My trial run of (untitled) l'eau began inauspiciously--the atomizer on the first vial was defective and delivered the product in a direct stream, like Raid Wasp & Hornet Killer. After a wash-off and a reapplication with the fully-functional second vial, I found myself rather enjoying the opening: citrus ballasted by a dark, negative unsweet chocolate, the tension between the two opening up a kind of architectural space for the imagination to inhabit. I went about my business and sort of forgot about the frag for an hour or so until I started picking up a sublime, euphoric marine aura that seemed to be coming not from me, but from out in the air somewhere. But it was indeed the (untitled), smiling in this wild little note that I still cannot place in any technical way. Very, very interesting stuff and I shall have to monitor it further.

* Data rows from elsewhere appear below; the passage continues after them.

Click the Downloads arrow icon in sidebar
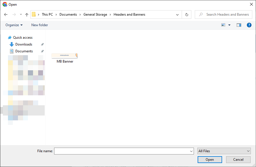Viewport: 256px width, 167px height. tap(12, 44)
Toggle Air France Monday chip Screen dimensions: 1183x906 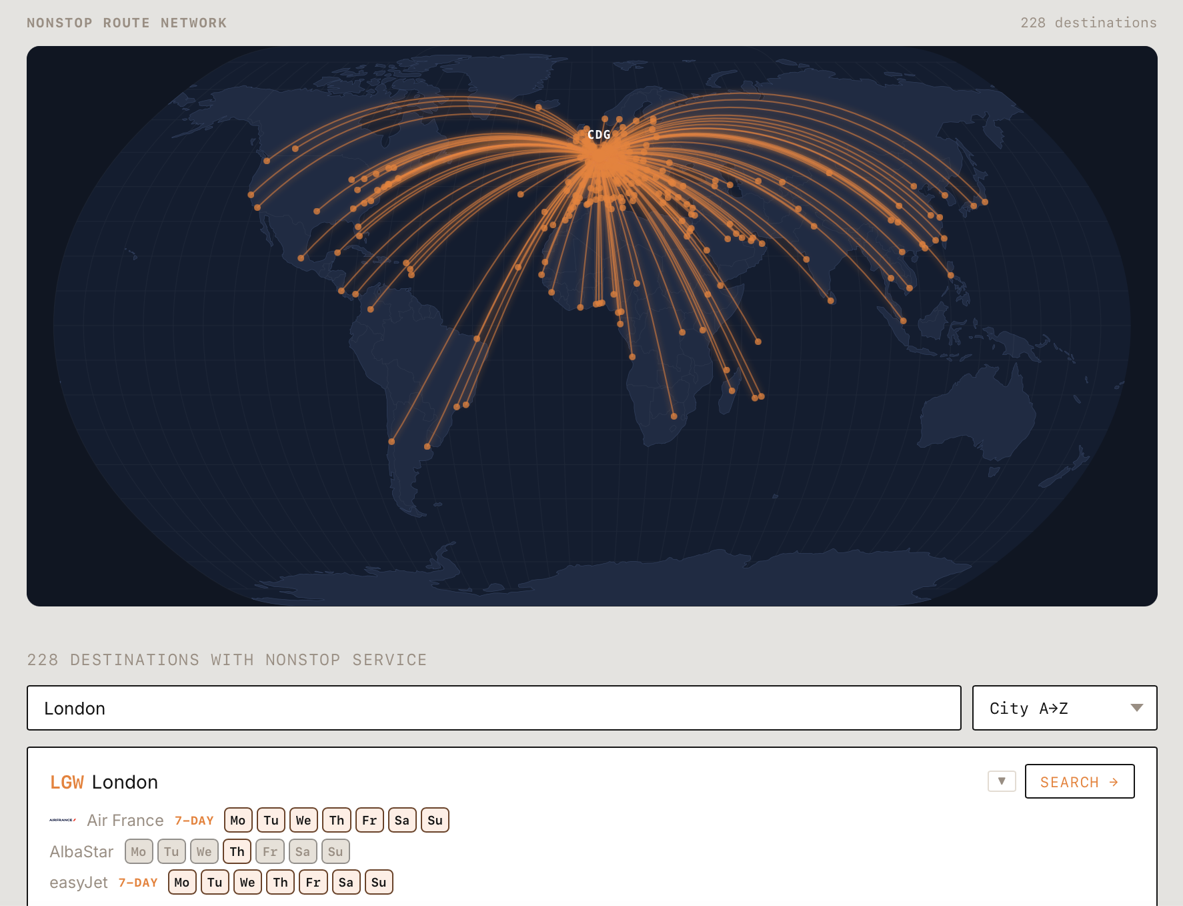tap(238, 821)
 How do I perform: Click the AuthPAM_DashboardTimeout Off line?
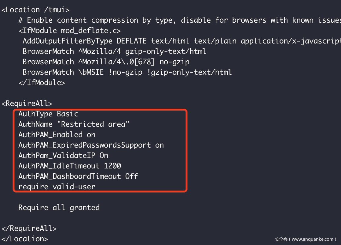pyautogui.click(x=78, y=176)
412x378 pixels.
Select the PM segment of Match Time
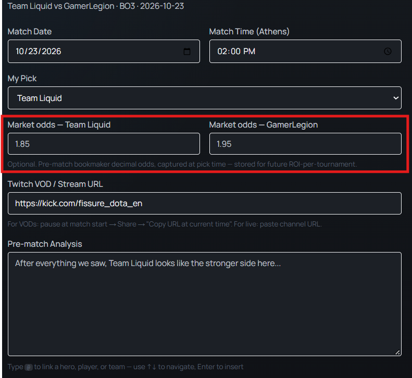[x=249, y=51]
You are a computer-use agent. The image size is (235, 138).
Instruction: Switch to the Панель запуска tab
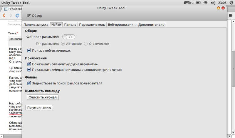click(36, 25)
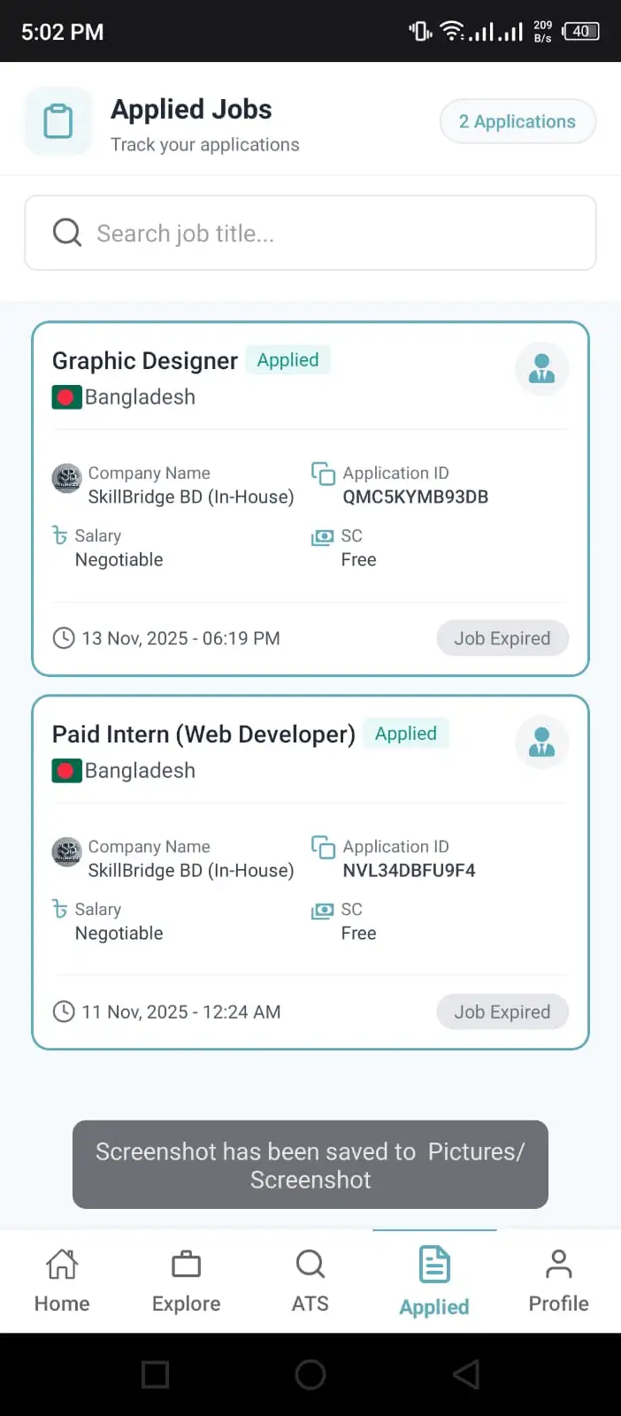Tap the SkillBridge BD logo in Graphic Designer card
Viewport: 621px width, 1416px height.
pos(67,478)
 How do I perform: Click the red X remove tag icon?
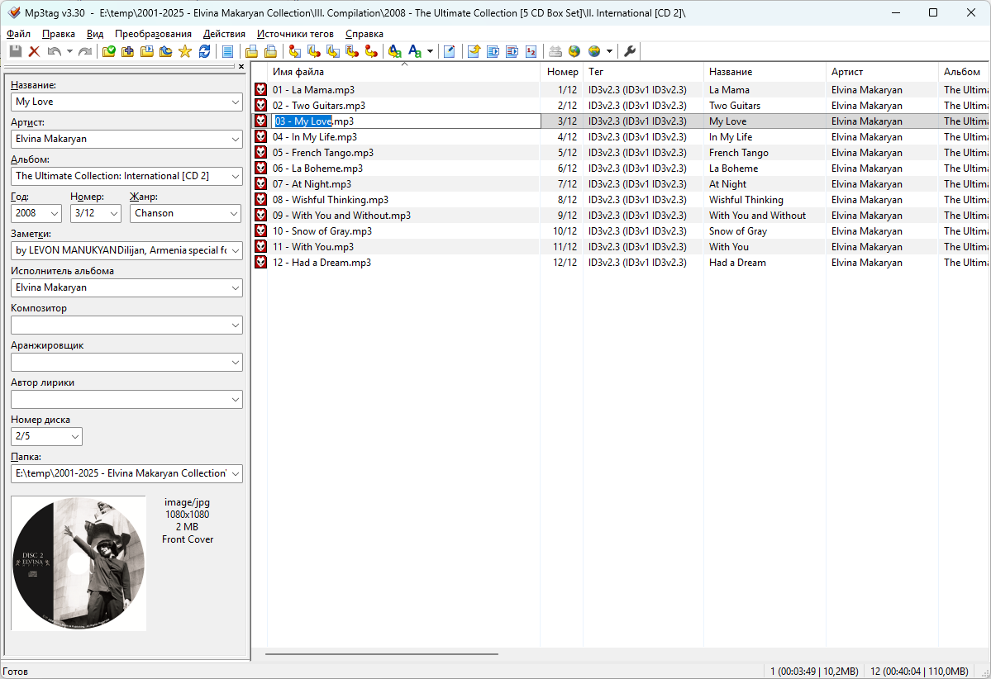point(34,51)
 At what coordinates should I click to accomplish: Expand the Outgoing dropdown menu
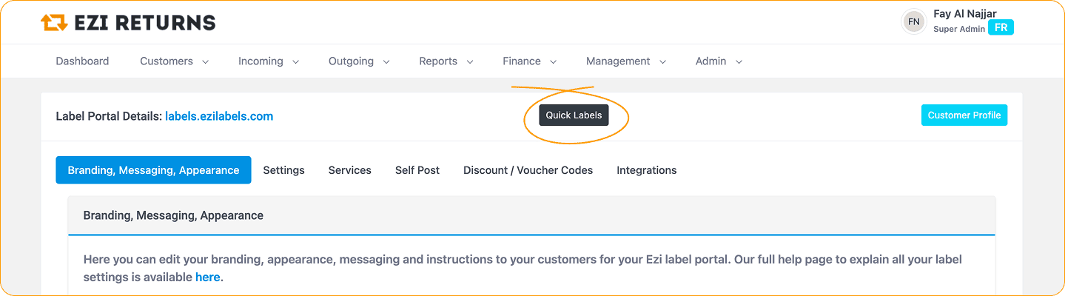tap(358, 61)
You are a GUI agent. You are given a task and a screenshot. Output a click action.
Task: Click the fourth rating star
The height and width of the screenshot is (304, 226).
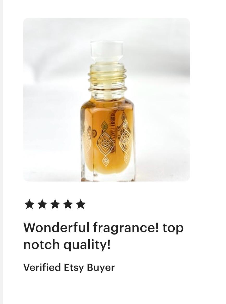point(68,204)
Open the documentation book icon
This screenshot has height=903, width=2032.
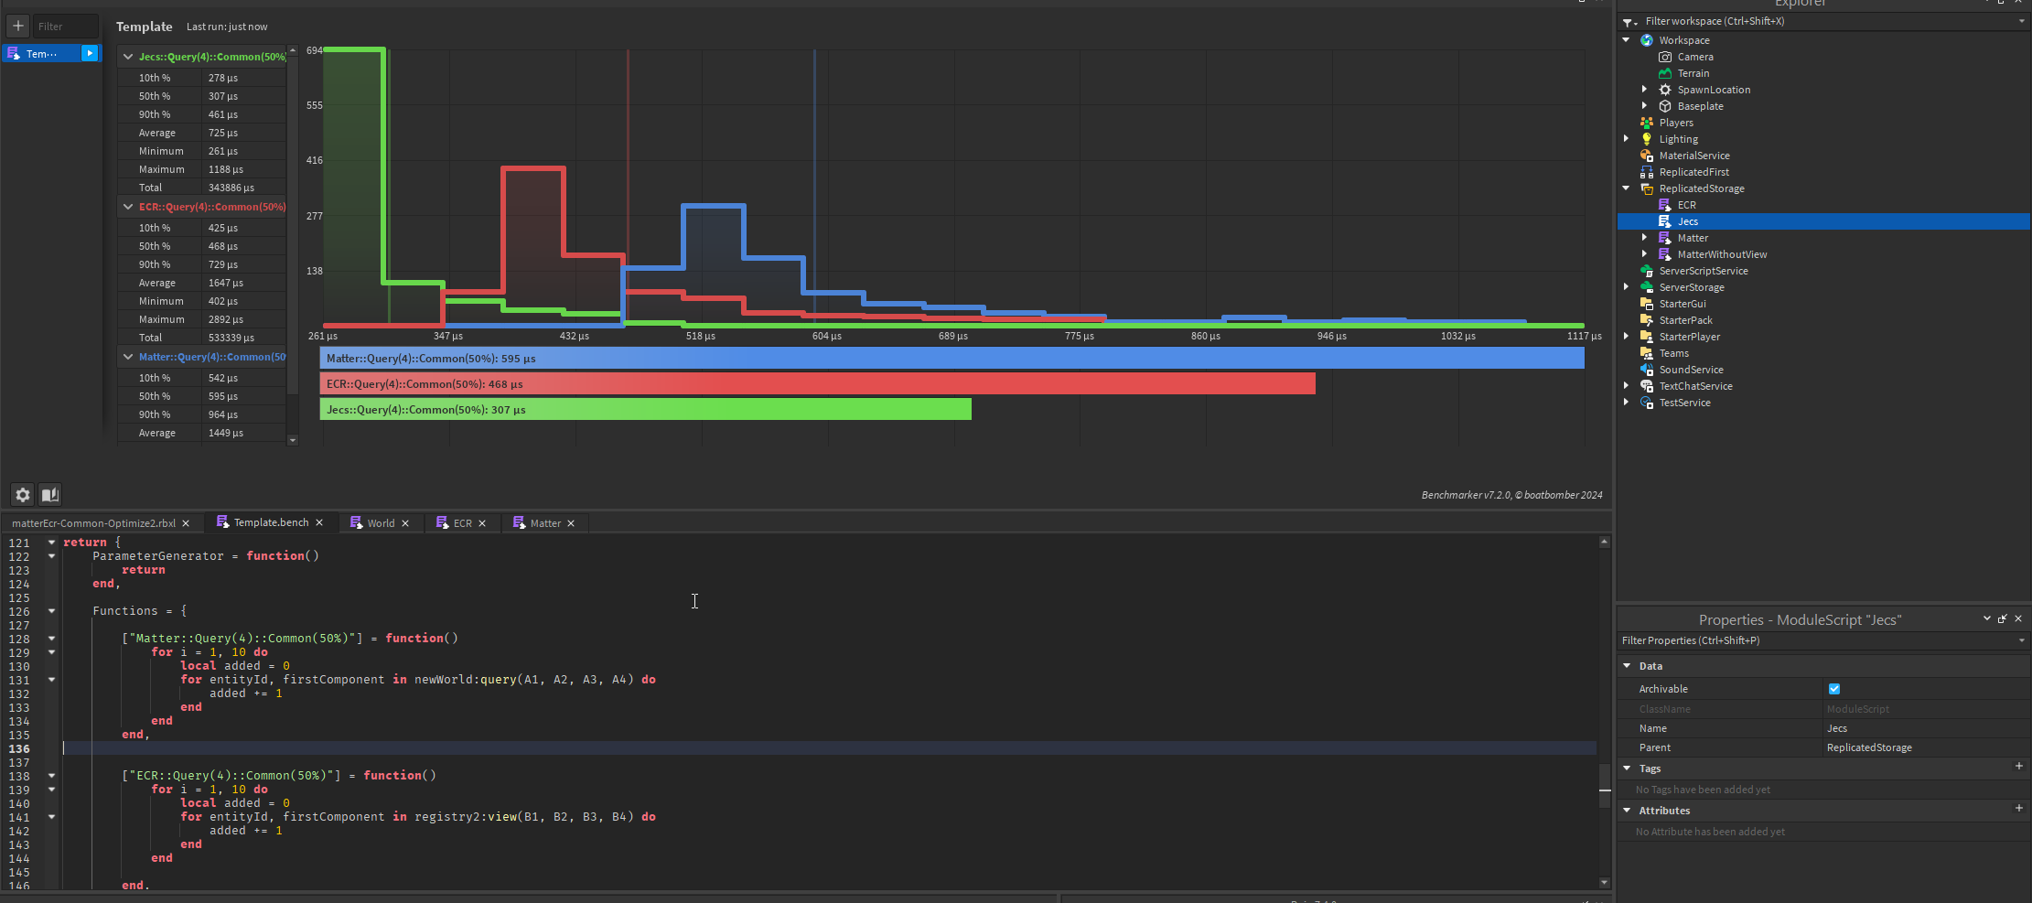(x=50, y=495)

I'm a fan of masculine feminines (Sikkim being my reference standard in this department), and since Tommy Girl routinely receives high praise as a man's scent I thought I'd try a sample. But after a week of trying to get in sync with it I'm afraid I might have to give up. It's not that I can't see it as a man's frag, rather that for it to work on me I'd need to shed about 20 years and considerable souci. It's fresh, it bounces on its toes, it's precocious and it wants to get going. I keep thinking "muguet" even though that's not listed in the notes--but for me even to be thinking muguet means that TG is not a parfum for the older gentleman, or not this older gent anyway.